> WHAT IS NEEDED:
When you reach the line containing "Expand the truncated" in the entries below, begin reproducing lines exactly, and stop once the line containing "Click the yogurt $1.59 price line" is done.

> EXERCISE MATERIAL:
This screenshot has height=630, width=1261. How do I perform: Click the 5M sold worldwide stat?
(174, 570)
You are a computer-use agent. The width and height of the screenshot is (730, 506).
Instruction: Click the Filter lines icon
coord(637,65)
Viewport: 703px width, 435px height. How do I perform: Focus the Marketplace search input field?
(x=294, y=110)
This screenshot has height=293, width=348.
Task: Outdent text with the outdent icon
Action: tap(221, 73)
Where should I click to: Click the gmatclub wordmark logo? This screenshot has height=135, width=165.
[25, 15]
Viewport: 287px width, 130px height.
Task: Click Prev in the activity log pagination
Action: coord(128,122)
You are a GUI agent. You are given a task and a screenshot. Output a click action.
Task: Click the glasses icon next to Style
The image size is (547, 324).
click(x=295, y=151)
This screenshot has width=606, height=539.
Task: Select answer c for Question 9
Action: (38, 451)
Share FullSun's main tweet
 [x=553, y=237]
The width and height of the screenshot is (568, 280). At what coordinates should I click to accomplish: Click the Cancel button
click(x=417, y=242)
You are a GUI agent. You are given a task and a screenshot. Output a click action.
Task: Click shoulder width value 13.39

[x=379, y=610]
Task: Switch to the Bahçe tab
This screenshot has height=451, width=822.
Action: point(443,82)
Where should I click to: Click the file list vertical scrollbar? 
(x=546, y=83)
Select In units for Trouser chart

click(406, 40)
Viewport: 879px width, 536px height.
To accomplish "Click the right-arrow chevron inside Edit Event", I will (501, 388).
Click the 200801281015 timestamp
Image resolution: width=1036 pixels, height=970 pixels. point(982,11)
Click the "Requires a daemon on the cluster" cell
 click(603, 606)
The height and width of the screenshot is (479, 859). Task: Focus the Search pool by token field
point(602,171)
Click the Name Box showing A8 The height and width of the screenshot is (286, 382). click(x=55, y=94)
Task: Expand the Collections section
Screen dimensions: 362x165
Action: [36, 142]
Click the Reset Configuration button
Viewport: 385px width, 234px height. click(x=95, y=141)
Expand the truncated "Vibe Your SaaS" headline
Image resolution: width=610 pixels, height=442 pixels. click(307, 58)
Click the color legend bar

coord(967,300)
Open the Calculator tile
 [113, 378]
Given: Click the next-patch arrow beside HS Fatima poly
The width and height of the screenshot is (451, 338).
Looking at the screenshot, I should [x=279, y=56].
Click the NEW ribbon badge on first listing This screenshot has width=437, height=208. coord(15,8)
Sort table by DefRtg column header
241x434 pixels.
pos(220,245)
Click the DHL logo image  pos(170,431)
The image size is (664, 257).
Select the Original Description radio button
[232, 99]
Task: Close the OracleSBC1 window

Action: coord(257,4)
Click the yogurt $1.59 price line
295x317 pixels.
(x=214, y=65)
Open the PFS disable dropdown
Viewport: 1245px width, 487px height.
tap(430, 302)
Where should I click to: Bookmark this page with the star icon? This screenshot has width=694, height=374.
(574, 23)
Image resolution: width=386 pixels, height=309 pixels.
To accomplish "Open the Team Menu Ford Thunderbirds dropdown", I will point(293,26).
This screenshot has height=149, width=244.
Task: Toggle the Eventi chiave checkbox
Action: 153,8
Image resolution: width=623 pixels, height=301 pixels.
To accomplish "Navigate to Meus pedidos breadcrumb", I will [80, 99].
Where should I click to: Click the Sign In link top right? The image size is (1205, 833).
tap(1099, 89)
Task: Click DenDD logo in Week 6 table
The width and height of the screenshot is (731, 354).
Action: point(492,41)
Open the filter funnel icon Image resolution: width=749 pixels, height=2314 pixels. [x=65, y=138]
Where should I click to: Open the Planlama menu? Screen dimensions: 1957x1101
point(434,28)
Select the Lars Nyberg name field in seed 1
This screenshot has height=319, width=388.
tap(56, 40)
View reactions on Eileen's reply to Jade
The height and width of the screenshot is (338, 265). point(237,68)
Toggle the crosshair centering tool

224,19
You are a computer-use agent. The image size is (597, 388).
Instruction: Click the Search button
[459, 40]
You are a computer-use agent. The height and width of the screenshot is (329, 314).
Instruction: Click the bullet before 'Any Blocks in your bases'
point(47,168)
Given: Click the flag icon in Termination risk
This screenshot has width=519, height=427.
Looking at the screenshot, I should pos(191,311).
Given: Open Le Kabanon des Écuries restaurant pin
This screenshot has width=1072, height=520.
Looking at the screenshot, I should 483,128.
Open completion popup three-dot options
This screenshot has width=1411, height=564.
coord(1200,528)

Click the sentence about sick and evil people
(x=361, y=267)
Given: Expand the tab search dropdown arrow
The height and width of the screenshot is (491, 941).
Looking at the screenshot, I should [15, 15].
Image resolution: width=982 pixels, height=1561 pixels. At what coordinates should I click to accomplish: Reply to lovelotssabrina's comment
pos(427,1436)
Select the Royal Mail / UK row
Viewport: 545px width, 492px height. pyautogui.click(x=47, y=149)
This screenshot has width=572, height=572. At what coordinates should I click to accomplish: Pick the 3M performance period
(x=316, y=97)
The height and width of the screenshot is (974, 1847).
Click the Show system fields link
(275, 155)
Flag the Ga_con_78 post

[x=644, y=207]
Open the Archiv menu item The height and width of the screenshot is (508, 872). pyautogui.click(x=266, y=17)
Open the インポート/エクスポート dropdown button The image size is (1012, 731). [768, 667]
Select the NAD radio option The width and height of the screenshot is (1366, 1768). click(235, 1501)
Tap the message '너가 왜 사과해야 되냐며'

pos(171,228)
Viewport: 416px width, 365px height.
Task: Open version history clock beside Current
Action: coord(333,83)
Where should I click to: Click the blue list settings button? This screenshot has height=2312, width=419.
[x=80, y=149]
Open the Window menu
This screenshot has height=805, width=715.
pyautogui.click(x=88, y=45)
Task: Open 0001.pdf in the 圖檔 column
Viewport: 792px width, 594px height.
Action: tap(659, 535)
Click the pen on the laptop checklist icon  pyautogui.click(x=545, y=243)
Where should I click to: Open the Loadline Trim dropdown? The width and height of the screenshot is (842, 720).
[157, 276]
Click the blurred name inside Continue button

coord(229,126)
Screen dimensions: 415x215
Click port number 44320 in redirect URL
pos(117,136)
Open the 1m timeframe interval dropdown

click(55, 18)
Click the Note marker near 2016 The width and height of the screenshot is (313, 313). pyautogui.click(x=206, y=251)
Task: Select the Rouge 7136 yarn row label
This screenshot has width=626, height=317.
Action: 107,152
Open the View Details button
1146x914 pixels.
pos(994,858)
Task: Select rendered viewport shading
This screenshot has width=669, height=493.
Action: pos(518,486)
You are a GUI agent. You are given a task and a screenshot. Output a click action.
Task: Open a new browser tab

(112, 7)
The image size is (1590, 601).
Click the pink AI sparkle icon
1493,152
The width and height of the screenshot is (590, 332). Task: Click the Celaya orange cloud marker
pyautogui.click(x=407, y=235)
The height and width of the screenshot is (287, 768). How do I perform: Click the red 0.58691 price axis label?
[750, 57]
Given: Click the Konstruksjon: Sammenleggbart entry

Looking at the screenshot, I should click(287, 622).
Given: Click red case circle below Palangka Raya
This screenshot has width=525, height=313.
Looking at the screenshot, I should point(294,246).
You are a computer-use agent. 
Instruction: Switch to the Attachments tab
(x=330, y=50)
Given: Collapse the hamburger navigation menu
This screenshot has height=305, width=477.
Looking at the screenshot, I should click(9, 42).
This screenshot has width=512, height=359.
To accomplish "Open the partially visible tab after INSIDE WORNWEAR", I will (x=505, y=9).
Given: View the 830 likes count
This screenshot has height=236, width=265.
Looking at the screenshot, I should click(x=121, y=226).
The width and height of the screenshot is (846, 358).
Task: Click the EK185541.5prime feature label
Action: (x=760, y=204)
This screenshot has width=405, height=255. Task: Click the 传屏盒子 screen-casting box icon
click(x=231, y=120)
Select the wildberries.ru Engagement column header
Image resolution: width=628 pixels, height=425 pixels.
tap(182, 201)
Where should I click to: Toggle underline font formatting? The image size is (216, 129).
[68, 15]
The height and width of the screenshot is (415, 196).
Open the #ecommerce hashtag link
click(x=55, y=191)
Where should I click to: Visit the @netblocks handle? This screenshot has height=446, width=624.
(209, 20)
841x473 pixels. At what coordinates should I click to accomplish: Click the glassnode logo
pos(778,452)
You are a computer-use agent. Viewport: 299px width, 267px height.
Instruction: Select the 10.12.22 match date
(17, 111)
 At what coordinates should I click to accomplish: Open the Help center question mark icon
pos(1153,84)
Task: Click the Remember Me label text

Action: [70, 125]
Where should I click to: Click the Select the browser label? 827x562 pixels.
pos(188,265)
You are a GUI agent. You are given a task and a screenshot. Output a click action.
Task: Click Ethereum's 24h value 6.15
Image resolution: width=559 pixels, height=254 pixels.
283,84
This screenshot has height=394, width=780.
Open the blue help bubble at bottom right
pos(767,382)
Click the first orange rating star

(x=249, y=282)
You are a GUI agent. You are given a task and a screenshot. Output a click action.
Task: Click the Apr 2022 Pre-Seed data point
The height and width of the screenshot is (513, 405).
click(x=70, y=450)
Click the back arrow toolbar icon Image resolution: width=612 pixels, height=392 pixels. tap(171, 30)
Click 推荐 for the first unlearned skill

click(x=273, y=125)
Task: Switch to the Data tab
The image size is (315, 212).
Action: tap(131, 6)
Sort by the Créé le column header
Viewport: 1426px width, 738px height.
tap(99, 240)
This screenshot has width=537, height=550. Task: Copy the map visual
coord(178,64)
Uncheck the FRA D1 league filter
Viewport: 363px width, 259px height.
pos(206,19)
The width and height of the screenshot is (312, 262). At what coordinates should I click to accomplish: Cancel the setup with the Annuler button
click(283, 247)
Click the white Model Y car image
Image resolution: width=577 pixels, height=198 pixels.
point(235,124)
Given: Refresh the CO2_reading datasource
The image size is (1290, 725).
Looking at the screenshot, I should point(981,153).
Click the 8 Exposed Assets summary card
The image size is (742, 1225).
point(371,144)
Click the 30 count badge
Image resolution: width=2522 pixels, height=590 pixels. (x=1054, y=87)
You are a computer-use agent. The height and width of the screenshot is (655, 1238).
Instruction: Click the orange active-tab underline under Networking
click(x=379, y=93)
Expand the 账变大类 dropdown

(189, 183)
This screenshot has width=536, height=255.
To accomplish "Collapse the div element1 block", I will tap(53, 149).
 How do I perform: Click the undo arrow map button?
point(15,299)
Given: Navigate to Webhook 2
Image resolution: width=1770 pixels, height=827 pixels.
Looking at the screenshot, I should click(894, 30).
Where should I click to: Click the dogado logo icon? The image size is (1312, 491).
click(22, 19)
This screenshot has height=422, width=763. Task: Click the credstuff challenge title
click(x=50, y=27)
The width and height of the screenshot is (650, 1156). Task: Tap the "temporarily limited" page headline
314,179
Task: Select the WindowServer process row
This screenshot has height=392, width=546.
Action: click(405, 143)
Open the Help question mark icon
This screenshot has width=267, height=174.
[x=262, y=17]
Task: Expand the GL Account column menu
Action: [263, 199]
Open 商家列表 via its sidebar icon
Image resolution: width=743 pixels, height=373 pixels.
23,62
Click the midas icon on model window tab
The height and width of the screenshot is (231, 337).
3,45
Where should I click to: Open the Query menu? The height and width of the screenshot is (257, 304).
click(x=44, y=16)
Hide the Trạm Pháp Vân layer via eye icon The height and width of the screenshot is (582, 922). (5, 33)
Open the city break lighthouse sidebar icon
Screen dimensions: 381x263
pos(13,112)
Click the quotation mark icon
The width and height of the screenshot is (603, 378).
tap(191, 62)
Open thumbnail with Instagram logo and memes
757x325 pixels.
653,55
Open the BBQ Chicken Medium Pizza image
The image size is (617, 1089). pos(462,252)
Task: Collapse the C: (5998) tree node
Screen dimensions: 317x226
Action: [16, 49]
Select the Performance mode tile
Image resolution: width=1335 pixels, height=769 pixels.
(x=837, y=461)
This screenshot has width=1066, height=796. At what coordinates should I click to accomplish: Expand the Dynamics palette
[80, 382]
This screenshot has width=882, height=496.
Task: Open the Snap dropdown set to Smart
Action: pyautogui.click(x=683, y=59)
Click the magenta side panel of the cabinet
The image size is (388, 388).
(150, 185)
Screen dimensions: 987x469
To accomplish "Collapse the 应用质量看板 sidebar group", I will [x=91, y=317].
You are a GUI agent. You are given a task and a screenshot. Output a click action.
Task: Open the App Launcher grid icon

> ANSWER FOR THIS EXERCISE:
Expand the truncated "Vibe Your SaaS" headline
Image resolution: width=610 pixels, height=442 pixels. click(307, 58)
Click the color legend bar

coord(967,300)
Open the Calculator tile
 [113, 378]
Given: Click the next-patch arrow beside HS Fatima poly
The width and height of the screenshot is (451, 338).
Looking at the screenshot, I should [x=279, y=56].
Click the NEW ribbon badge on first listing This screenshot has width=437, height=208. coord(15,8)
Sort table by DefRtg column header
241x434 pixels.
pos(220,245)
Click the DHL logo image  pos(170,431)
The image size is (664, 257).
Select the Original Description radio button
[232, 99]
Task: Close the OracleSBC1 window

Action: coord(257,4)
Click the yogurt $1.59 price line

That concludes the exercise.